Although today is the first day of spring, many have thrown up their hands and given up on seeing that green grass anytime soon. Over 80 centimetres of snow have come down since the weekend, and we’re gradually working our way out of the white walls that have us locked in perpetual cabin fever.
City crews are on the job around the clock, and they plan on continuing through the weekend so that we can all get to work on Monday morning. With nine-foot snowbanks towering over our roads, it begs the question: where is the city shipping all this snow off to?
That’s a secret, says Halifax. Spokesperson Jennifer Stairs says the city can’t reveal any exact locations for where they’ve been dumping snow. The city doesn’t want any residents or commercial entities unloading their snow in the same spots.“Three or four” municipally-owned fields is the only information we know. Stairs says the fields are nowhere near capacity, which is good news in case we get another blizzard.
Still, so much more space is needed to rid us of all this mess, and homeowners aren’t allowed to shovel snow into the streets.
“Technically that’s illegal under the bylaws,” says Stairs.
Not that the city spokesperson isn’t sympathetic to the mess all of Halifax finds itself in.
“Unfortunately snow storage is at a premium right now,” she says. “We’re all in the same boat.”
Halifax is already well over budget for snow removal by nearly $10 million. Workers have put in much more time than usual, and a lot of equipment was brought in when the latest storm hit on Wednesday. This year, the job has been never-ending.
A snow and rain mix is scheduled to begin late tomorrow afternoon, with snowfall amounts potentially reaching around 15cm and rain up to 25 millimetres in some parts of the province.

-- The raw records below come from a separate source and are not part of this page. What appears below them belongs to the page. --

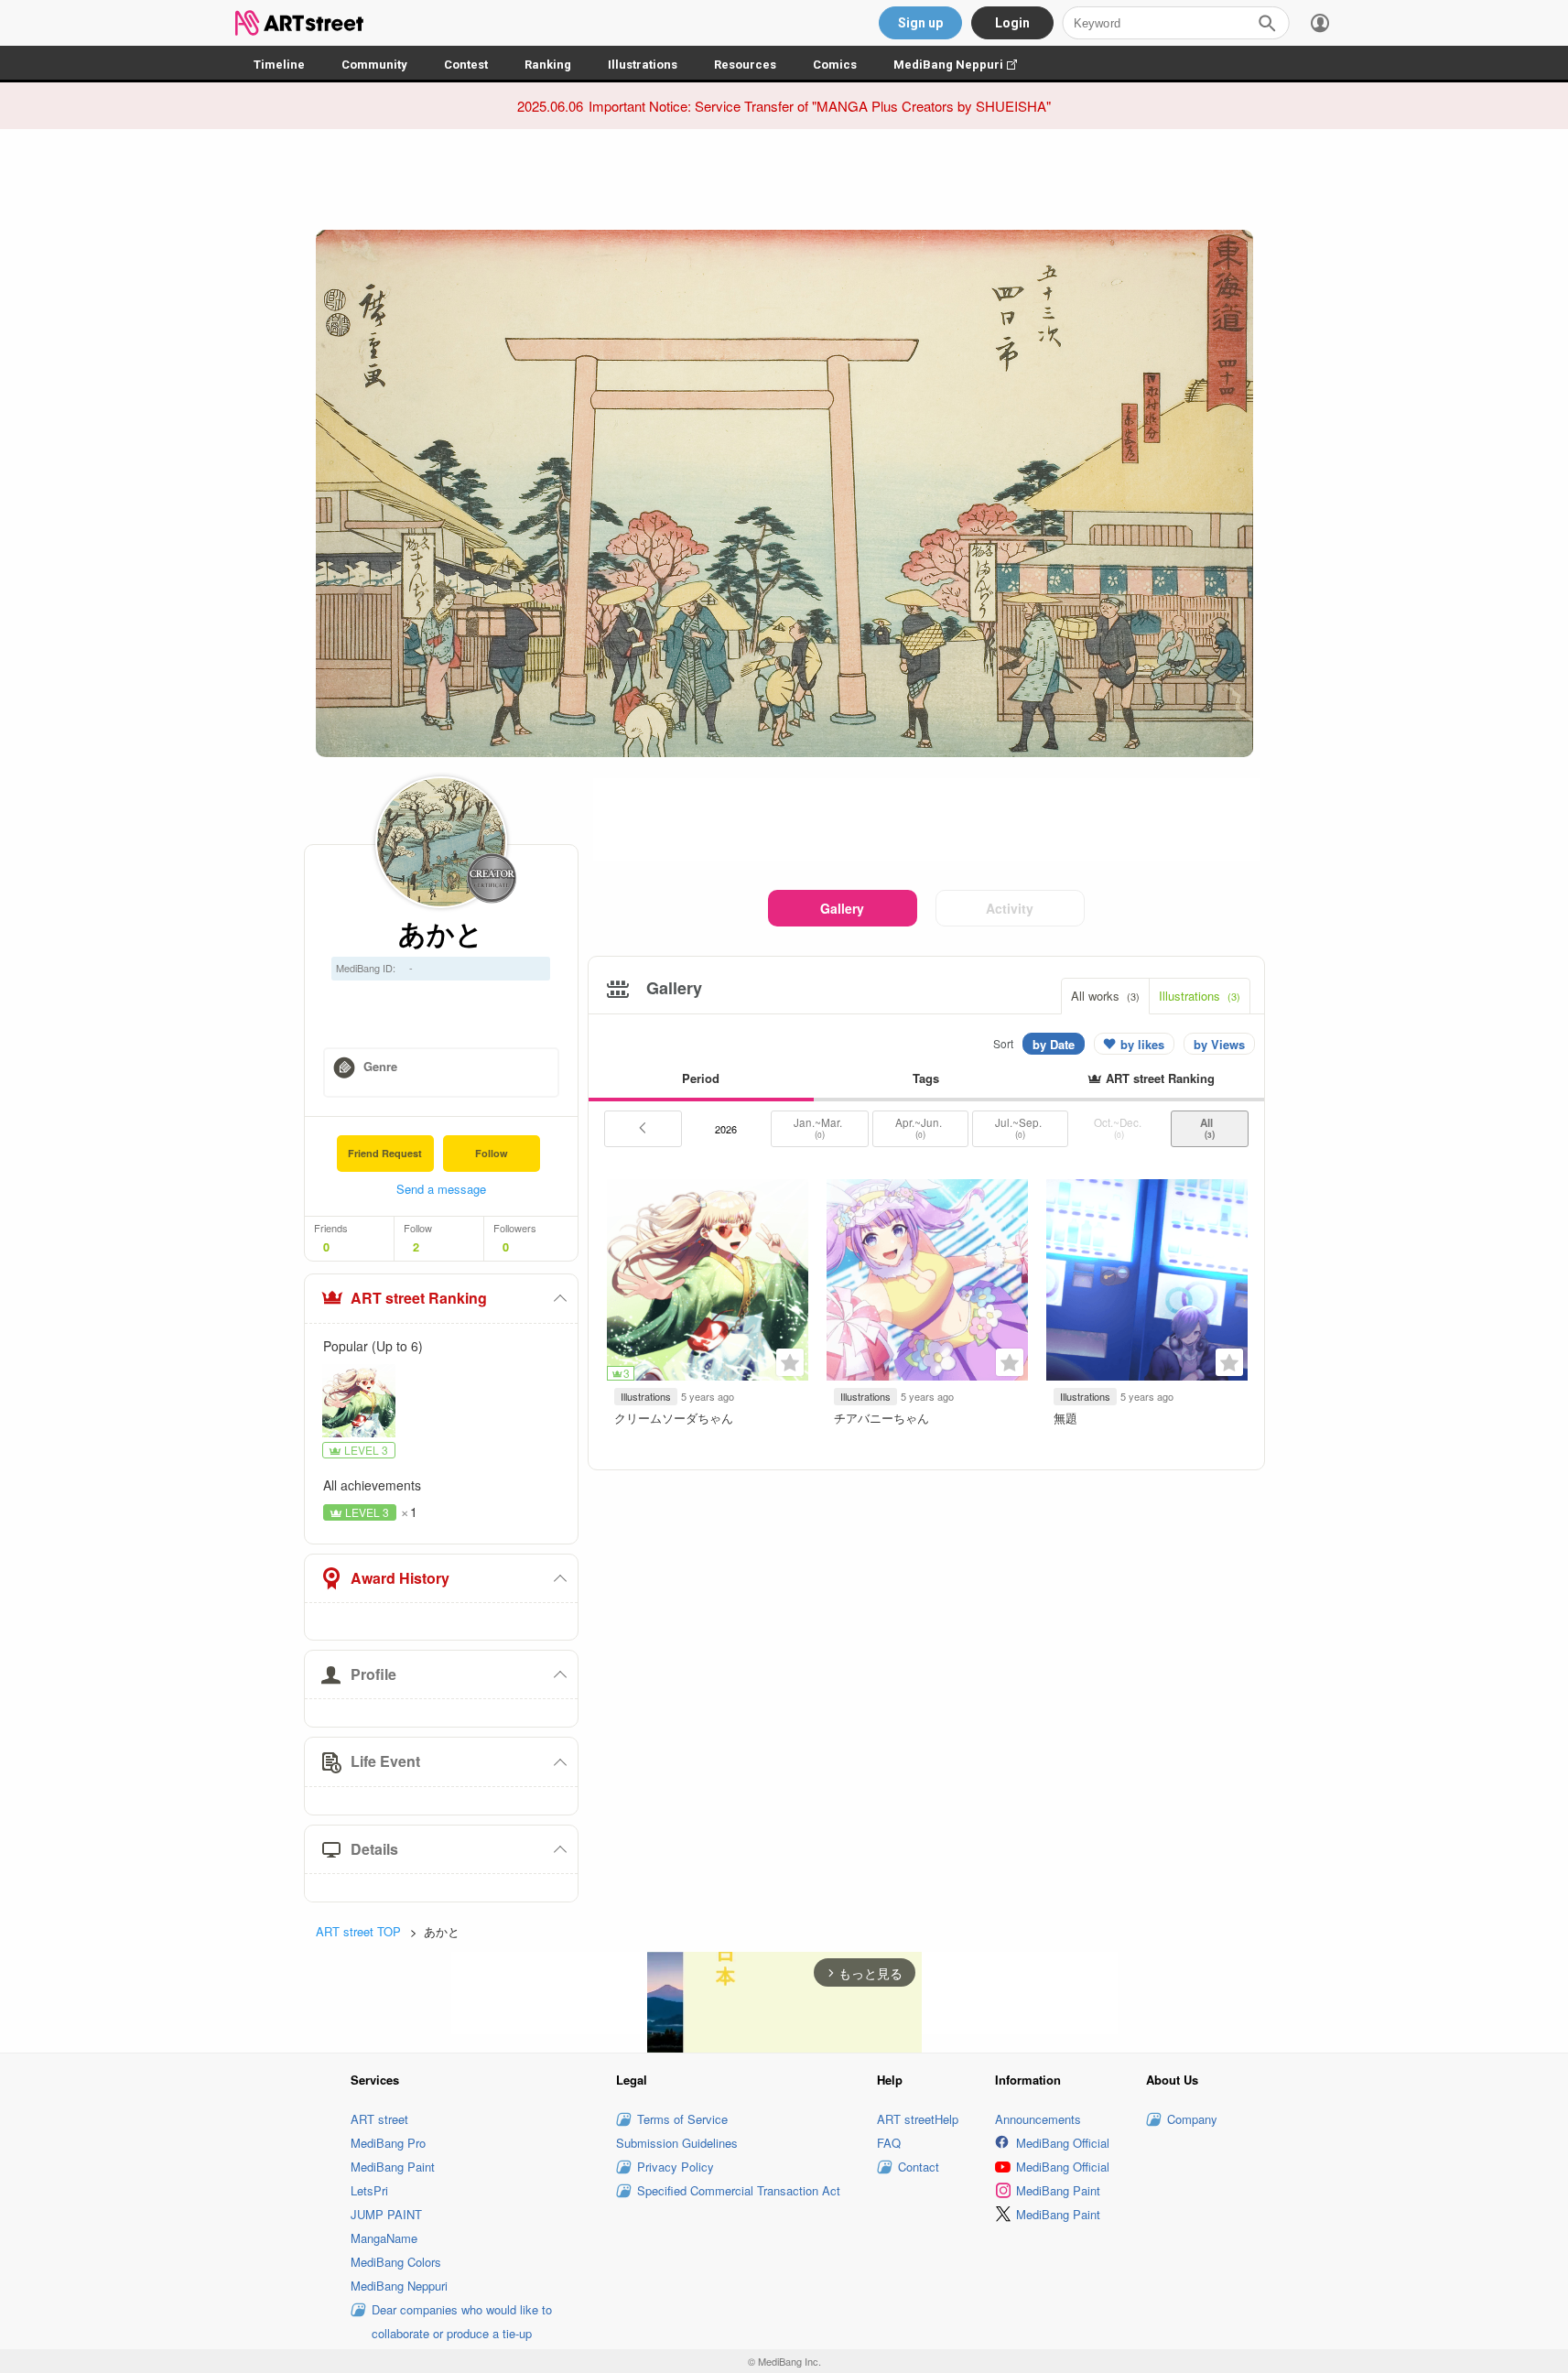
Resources (745, 64)
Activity (1009, 908)
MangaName (384, 2238)
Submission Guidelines (677, 2142)
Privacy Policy (675, 2166)
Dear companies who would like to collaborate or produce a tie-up (462, 2321)
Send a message (441, 1188)
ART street (379, 2119)
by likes (1142, 1044)
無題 (1065, 1417)
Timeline (279, 64)
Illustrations (642, 64)
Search (1267, 23)
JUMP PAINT (386, 2214)
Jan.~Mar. (819, 1128)
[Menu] (1320, 22)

If you’re out and about today, take this opportunity to stock up on those storm chips. Over the weekend, reach out to your neighbours, especially senior citizens and those with mobility issues. One positive of this winter is that it’s reminded us just how compassionate Haligonians can be towards one another.
We might as well admit that spring feels more like some distant dream, well beyond our reach. I can barely recall what it feels like to go on my little walks around the block, barrier free and enjoying the warm sunshine. At least we can dance in the streets when the snow finally bids us adieu. I know that I certainly will.